AUFGABEN>
**1.** Beantworte zur Forumsdiskussion unten kurz diese Fragen:
(a) Auf welchem Sender soll man laut dem ersten Beitrag nachschauen?
(b) Welche zwei Titel hätten nach Marc B eigentlich laufen sollen?
(c) Was hat laut lennarth kein Rad getan?
**2.** Schreib die Forumsdiskussion unten ab der Stelle mit „## lennarth (20.“ bis nach „den boden verlassen.“ noch einmal ab. Tausche dabei „race“ gegen „Rennen“.

VORLIEGENDER TEXT>
▬▬▬▬▬▬
# Stefan Raab auf BMX



## Brötchenbäcker (20. Dezember 2008)

Guckt mal auf Pro7.^^
Nach der Werbung würd bei Schlag den Raab BMX gefahrn 
Der Parcour sieht ganz lustig aus.

Gruß Jan


----------



## Stirni (20. Dezember 2008)

mit treppen oida


----------



## MTB-News.de




----------



## Stirni (20. Dezember 2008)

genial der markus


----------



## Brötchenbäcker (20. Dezember 2008)

Hehe gleich einer der in beiden Foren schreibt


----------



## Marc B (20. Dezember 2008)

Ha, ein cooler Crash dabei


----------



## Pig-Mint (20. Dezember 2008)

.... und wieder mal ein Sa. abend im Anus.
Es wird nur noch Müll im dt. Fernsehen gesendet.... anstatt mal gescheite Filme zu bringen, wird der Abend mit absolut billigen Unterhaltungsshows zugemüllt.

Wie billig doch die Bevölkerung zu Unterhalten ist


----------



## Marc B (20. Dezember 2008)

Stimmt, eigentlich sollte "Earthlings" laufen oder "The Cooperation". Das wäre gut für die Leute. Aber Weihnachten soll ja alles heile Welt sein. Schade


----------



## lennarth (20. Dezember 2008)

abgesehen davon,dass race jetzt nicht grad so der knüller ist,sind die auch noch schwul rumgeeiert und es hat kein rad den boden verlassen.
▬▬▬▬▬▬
BEREITGESTELLTES MATERIAL>
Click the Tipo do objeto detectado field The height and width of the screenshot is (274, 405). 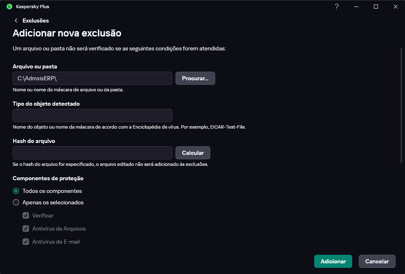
▬▬▬▬▬▬
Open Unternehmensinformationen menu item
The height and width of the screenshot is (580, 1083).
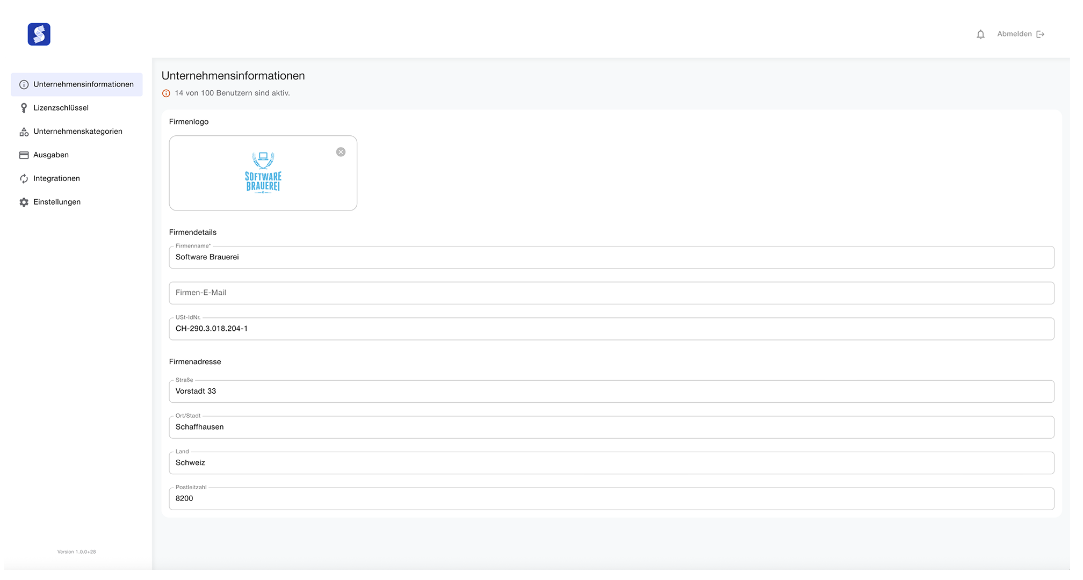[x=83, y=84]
▬▬▬▬▬▬
LÖSUNGEN>
**1.**
(a) Auf Pro7.
(b) „Earthlings“ und „The Cooperation“.
(c) Den Boden verlassen.

**2.**
## lennarth (20. Dezember 2008)

abgesehen davon,dass Rennen jetzt nicht grad so der knüller ist,sind die auch noch schwul rumgeeiert und es hat kein rad den boden verlassen.